Como todas mis historias, esta empieza con una resaca mañanera. Al avanzar los años, desde tu alocada juventud hasta tu inmadura etapa adulta, experimentas toda clase de estados de embriaguez: la borrachera feliz, típica en los adolescentes que nunca han experimentado con el alcohol; la borrachera agresiva, la cual te hace patear tanto objetos inanimados como coleguitas animados; la borrachera breakdance, la que te obliga tocar suelo repetidas veces...
Luego está la borrachera en blanco. Consiste en pasar por todos los estados posibles de borrachera hasta llegar al punto en que tu amiga amnesia te hace el favor de borrar los recuerdos vergonzantes de esa noche.
Ahí estaba yo: despierto y agonizante, sin recordar nada de la noche anterior. No me enorgullecía lo más mínimo mi estado... el cual se repetiría en contadas ocasiones a lo largo del Erasmus.

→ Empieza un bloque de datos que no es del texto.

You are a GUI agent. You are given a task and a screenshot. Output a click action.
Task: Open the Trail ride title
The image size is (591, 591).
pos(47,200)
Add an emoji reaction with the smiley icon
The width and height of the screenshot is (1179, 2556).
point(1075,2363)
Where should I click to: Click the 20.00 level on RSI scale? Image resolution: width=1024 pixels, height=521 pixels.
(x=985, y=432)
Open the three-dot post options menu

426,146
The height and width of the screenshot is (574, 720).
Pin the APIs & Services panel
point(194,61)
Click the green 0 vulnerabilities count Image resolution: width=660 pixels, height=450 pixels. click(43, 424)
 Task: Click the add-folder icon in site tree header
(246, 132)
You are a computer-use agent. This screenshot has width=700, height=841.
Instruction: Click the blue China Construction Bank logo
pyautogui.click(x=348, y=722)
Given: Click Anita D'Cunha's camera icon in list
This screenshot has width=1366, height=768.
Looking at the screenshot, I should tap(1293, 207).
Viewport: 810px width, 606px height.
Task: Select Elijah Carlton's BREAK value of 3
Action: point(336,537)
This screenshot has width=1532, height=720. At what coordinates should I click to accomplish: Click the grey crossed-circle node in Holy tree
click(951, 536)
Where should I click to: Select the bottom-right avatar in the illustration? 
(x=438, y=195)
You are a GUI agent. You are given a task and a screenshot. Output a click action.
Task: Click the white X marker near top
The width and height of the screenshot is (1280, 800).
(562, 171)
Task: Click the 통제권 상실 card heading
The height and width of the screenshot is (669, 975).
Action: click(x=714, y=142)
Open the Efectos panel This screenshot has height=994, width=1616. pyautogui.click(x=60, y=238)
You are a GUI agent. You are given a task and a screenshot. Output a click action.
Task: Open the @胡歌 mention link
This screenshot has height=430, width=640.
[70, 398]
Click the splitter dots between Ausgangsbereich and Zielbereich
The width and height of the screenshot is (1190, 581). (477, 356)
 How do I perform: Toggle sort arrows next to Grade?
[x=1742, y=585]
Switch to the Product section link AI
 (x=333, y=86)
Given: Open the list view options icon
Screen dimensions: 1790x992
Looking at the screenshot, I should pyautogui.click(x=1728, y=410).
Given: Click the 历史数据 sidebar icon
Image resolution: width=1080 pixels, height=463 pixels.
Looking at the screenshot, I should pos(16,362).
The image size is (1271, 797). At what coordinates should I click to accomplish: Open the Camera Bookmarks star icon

Resultaba que un amigo nuestro de la residencia tenía que volver antes de lo previsto para los exámenes de diciembre... así que el protocolo estaba claro: vodka polaco por un tubo. Lo último que recordaba era hacer una competición de chupitos con la loca de mi vecina... el resto era una nube blanquecina y borrosa de... nada, en verdad, ya que no lo recordaba.
Ese momento en que estás sentado, escuchando el relato sobre tus aventuras ebrias, es hasta surrealista. Hubo de todo: lloros por la marcha de mi colega el vikingo, magreo involuntario... hasta intenté nadar en calzoncillos por el pasillo. Ni metiéndome en la cama fueron capaces de aplacar a esa bestia parda al que yo llamo "estúpido yo".
"Al menos no salí de la residencia", pensé... aunque no era suficiente consuelo. La mitad del Erasmus y ya pasaban cosas de este calibre... y otras muchas que me guardo para mí. Y mi estúpido yo.